Asistimos con preocupación, aunque con escasa sorpresa, a un fenómeno que no por infrecuente es totalmente novedoso: el de la violencia que ejercen niños o adolescentes todavía barbilampiños. No es la primera vez que surge este tipo de conductas agresivas en niños que todavía no alcanzan la juventud pero creen haber superado ya la infancia y, por ende, la sujeción o tutela de sus padres, educadores y adultos. No parece necesario recordar que siempre han existido pandillas de jóvenes que se dedican a patrullar la ciudad haciendo gamberradas y soliviantando la paz y el orden de las almas cándidas. Pero es llamativo el sarampión de noticias actual sobre menores de edad, con la cara cubierta de granos, que optan, en el mejor de los casos, por la delincuencia de pequeños hurtos o, en el peor, por mostrar una violencia y una maldad que evidencian un claro desprecio por la vida, la autoridad, las leyes, la propiedad y la moralidad a la hora de ejecutar sus fechorías. Son menores que roban, agreden, destruyen, abusan y violan a quienes consideran presa fácil para satisfacer sus desviados instintos. Cometen o participan, así, en delitos que constituían episodios aislados o infrecuentes de actos de suma violencia ejercida por niños, a los que no estábamos acostumbrados. Hasta ahora.

■ **INSTRUCCIONES**
1. ¿Concuerdan con el texto sobre la violencia de menores estas afirmaciones? Contesta sí o no a cada una y cita literalmente las palabras del texto que lo deciden.
(a) Es la primera vez que aparecen conductas agresivas de este tipo en niños.
(b) Siempre ha habido pandillas de jóvenes que recorren la ciudad haciendo gamberradas.
(c) El fenómeno se contempla con gran sorpresa.
2. ¿Puedes retomar el texto sobre la violencia de menores a continuación de «Hasta ahora.» y seguirlo con un párrafo más?
El material incluido más adelante no guarda ninguna relación con el texto sobre la violencia de menores.

■ **MATERIAL PROPORCIONADO**

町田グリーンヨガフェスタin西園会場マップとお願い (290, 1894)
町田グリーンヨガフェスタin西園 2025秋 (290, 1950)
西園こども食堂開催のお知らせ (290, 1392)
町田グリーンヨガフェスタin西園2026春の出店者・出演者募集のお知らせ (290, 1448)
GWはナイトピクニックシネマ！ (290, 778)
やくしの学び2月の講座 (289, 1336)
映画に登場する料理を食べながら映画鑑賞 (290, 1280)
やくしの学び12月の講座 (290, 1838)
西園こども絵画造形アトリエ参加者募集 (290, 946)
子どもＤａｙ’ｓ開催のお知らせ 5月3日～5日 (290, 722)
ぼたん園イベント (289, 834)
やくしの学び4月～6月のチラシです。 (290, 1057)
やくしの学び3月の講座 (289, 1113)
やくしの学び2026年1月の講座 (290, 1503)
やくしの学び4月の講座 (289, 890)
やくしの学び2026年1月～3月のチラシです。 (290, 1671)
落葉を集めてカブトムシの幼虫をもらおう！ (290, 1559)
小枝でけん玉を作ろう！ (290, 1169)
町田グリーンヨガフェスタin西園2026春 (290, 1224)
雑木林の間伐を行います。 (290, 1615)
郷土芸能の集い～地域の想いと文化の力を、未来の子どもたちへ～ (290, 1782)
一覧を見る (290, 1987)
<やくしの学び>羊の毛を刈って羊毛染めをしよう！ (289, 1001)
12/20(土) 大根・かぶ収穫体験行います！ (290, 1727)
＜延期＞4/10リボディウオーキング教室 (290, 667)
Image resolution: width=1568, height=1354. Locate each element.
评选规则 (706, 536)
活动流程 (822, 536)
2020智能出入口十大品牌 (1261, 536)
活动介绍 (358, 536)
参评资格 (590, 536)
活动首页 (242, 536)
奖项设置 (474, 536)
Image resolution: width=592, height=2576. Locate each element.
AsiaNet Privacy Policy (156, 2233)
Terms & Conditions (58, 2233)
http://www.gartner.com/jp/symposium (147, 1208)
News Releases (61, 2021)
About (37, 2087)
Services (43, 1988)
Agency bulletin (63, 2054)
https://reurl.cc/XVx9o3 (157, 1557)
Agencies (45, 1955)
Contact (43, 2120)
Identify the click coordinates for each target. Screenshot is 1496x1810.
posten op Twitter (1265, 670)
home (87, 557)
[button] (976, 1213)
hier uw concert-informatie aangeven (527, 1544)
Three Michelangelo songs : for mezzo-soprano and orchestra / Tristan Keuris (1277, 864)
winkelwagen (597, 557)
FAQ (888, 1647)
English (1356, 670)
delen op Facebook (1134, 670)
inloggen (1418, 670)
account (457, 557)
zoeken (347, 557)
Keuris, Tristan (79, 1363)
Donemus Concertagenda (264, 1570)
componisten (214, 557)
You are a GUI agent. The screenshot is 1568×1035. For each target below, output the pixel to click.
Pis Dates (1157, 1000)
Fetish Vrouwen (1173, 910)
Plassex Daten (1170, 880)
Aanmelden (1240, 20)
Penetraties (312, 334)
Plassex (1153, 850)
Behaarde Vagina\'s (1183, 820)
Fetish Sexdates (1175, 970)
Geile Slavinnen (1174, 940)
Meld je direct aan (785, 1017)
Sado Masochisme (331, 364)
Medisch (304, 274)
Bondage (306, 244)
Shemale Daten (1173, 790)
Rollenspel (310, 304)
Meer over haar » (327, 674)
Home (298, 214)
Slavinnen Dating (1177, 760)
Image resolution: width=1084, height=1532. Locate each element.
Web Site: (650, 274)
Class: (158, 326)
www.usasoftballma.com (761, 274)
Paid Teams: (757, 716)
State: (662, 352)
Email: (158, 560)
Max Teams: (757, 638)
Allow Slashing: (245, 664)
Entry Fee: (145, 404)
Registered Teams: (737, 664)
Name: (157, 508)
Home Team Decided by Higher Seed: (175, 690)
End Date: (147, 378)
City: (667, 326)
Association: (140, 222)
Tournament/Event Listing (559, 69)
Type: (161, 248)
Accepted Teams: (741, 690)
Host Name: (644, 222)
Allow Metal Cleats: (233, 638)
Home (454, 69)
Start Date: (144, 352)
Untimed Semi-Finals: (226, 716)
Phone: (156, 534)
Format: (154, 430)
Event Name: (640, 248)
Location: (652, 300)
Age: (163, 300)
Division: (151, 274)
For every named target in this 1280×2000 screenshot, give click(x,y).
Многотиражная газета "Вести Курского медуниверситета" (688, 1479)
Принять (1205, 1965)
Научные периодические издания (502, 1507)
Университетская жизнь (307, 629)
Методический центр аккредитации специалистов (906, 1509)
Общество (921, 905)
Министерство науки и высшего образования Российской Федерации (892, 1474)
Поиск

■ **RESPUESTAS ESCRITAS**
1.
(a) No: «No es la primera vez que surge este tipo de conductas agresivas en niños».
(b) Sí: «siempre han existido pandillas de jóvenes que se dedican a patrullar la ciudad haciendo gamberradas».
(c) No: «Asistimos con preocupación, aunque con escasa sorpresa».

2.
Porque ahora, en el plazo de pocas semanas, se han sucedido en
España casos de agresiones inconcebibles producidas por niños y jóvenes todavía
aniñados, que se comportan precozmente como criminales. Son los casos, por
ejemplo, de dos menores de 14 años que, el pasado mes de enero, asesinan a
cuchilladas y a golpes a dos ancianos de 87 años, vecinos suyos del mismo barrio,
para robarles en su domicilio. También, en la misma ciudad vasca, el de una
menor violada, en diciembre pasado, por un grupo de jóvenes, en el que dos de
los cuatro implicados eran menores de edad. O el de Jaén, donde niños de 12 a 14 años sodomizan en
grupo a un compañero de nueve en el patio del colegio durante el recreo. Incluso
el de un exjugador de fútbol de Baracaldo que falleció, también en el último diciembre,
tras ser atacado y golpeado por dos menores para robarle en plena calle. Y, un último
ejemplo, el de una niña de once años, en Murcia, que dio a luz un bebé cuyo
padre era su hermano mayor, joven de edad no especificada. Los ejemplos citados sirven
de botón de muestra sobre esa proliferación de casos de desatada violencia
ejercida por menores de edad que aflora en los medios de comunicación. Unos
comportamientos impropios que causan alarma y preocupación por producirse en un
contexto histórico de máxima protección y mayores derechos reconocidos a
quienes transitan por la infancia y la adolescencia.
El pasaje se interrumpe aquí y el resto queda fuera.